#### WHAT YOU SHOULD DO
Copy out every line of the records below word for word, leaving out the pictures.

#### Records for locating described items
________________________________________
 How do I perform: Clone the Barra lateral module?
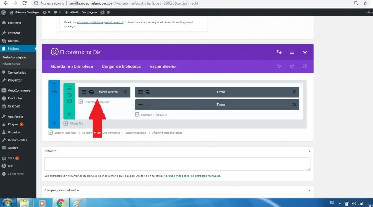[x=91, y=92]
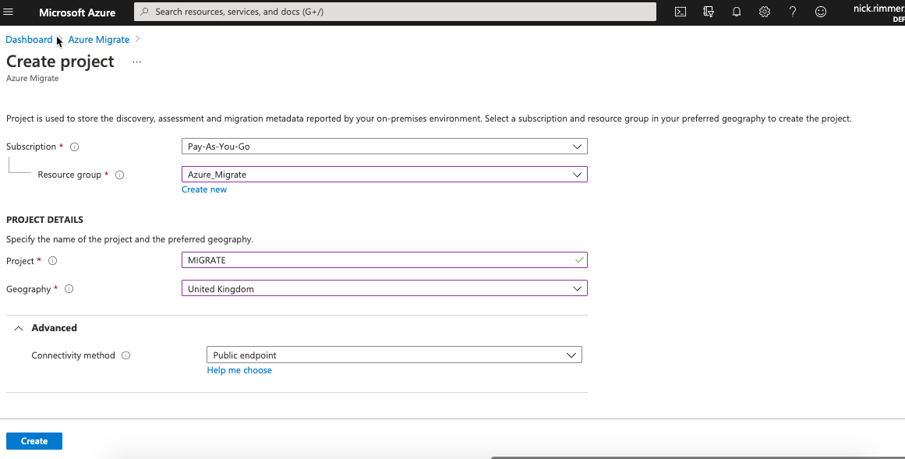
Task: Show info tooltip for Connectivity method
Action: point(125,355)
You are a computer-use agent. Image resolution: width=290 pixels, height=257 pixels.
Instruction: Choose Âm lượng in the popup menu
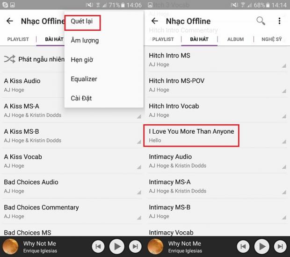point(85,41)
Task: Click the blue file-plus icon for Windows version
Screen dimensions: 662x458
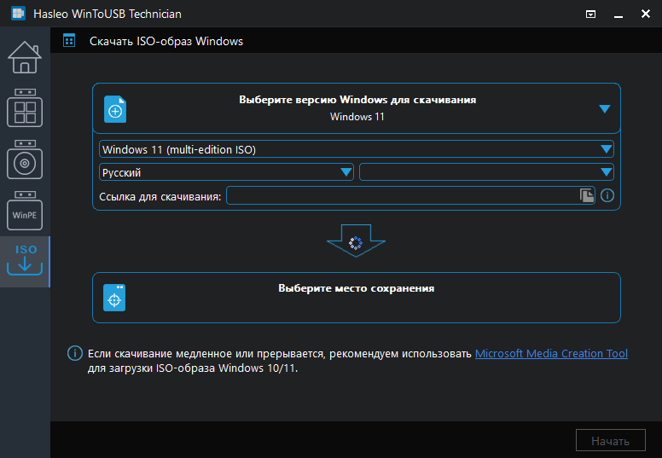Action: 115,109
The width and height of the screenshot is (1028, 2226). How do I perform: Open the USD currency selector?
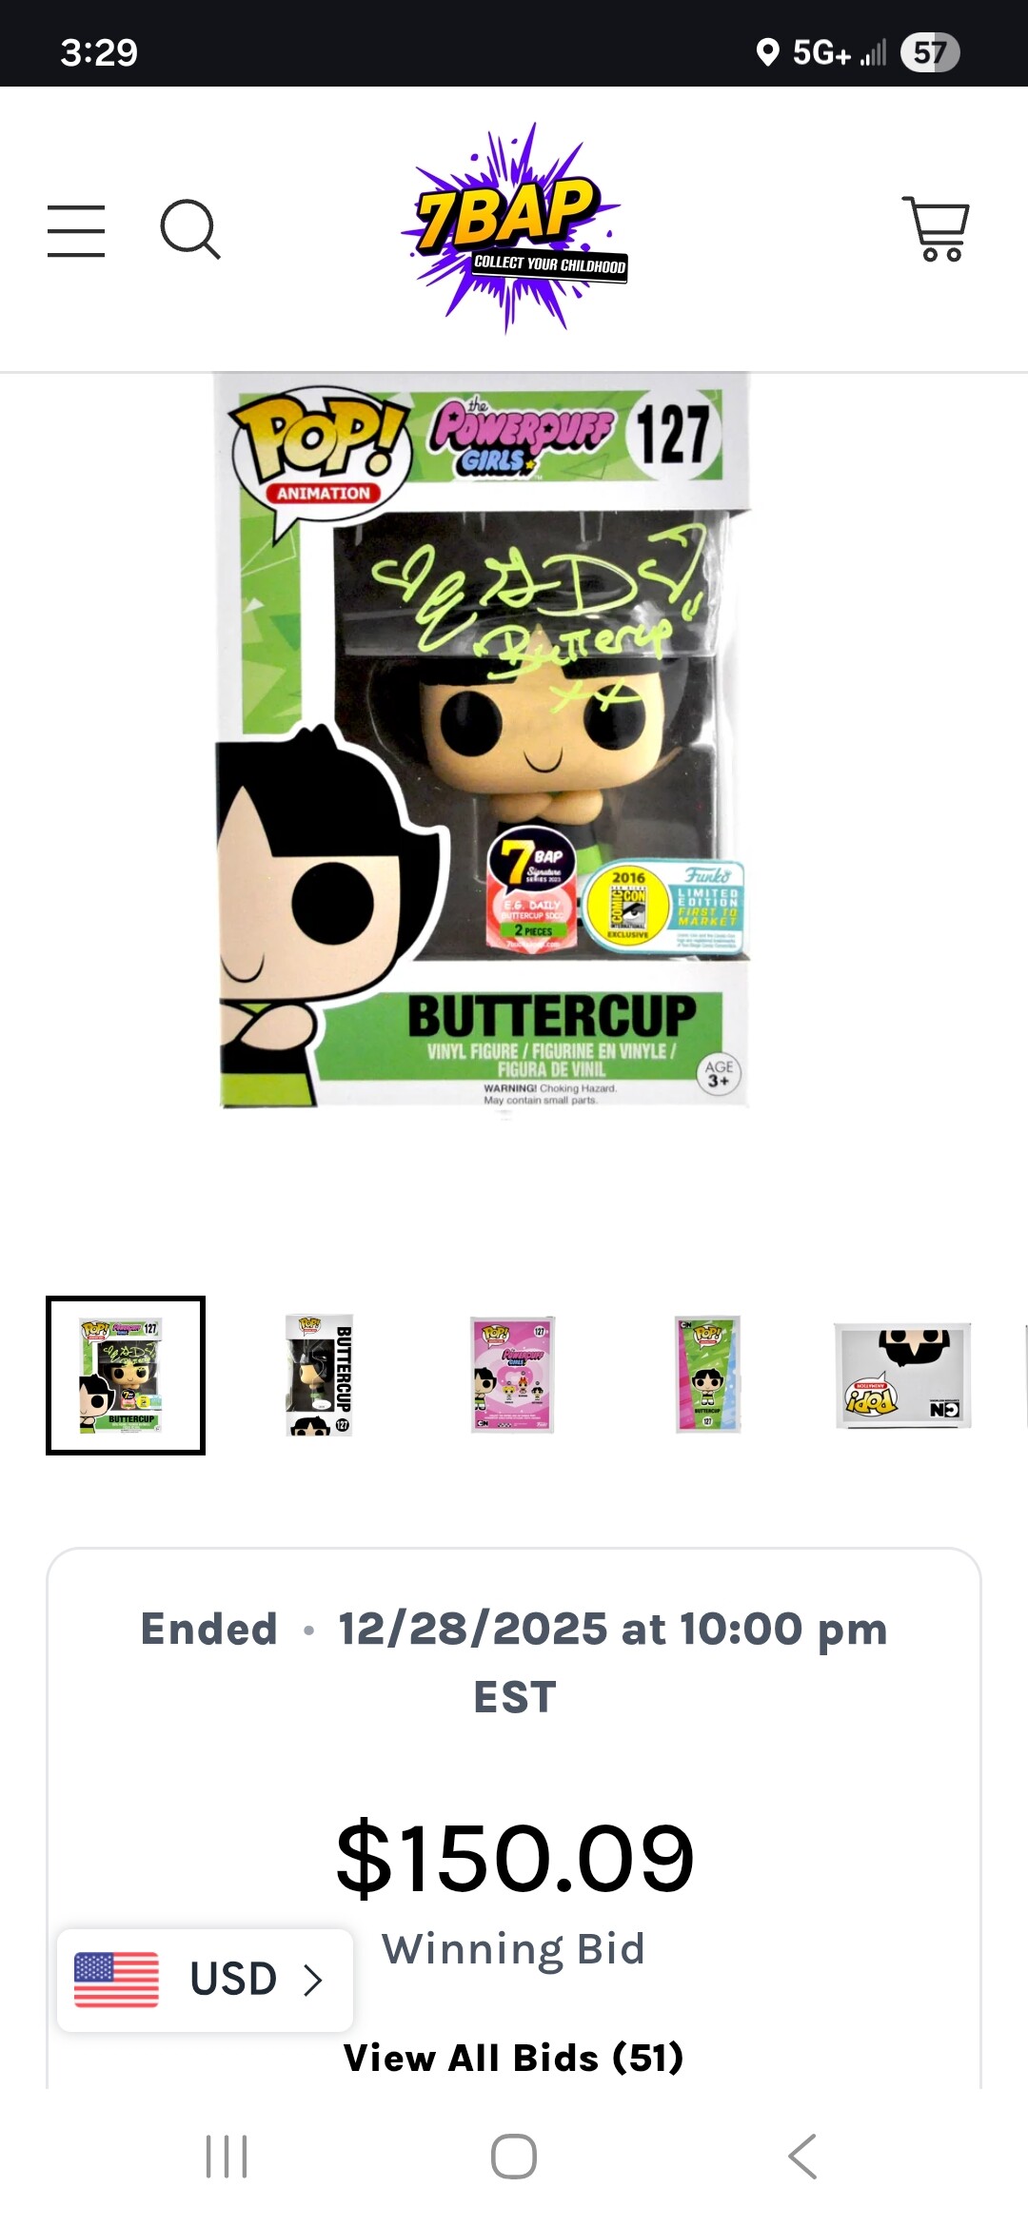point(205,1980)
________________________________________
#### WRITTEN ANSWER
 How do I perform: Clone the Barra lateral module?
[x=91, y=92]
Task: Show info tooltip for Connectivity method
Action: point(125,355)
You are a computer-use agent. Image resolution: width=290 pixels, height=257 pixels.
Instruction: Choose Âm lượng in the popup menu
point(85,41)
Task: Click the blue file-plus icon for Windows version
Screen dimensions: 662x458
Action: 115,109
The width and height of the screenshot is (1028, 2226). How do I perform: Open the USD currency selector?
point(205,1980)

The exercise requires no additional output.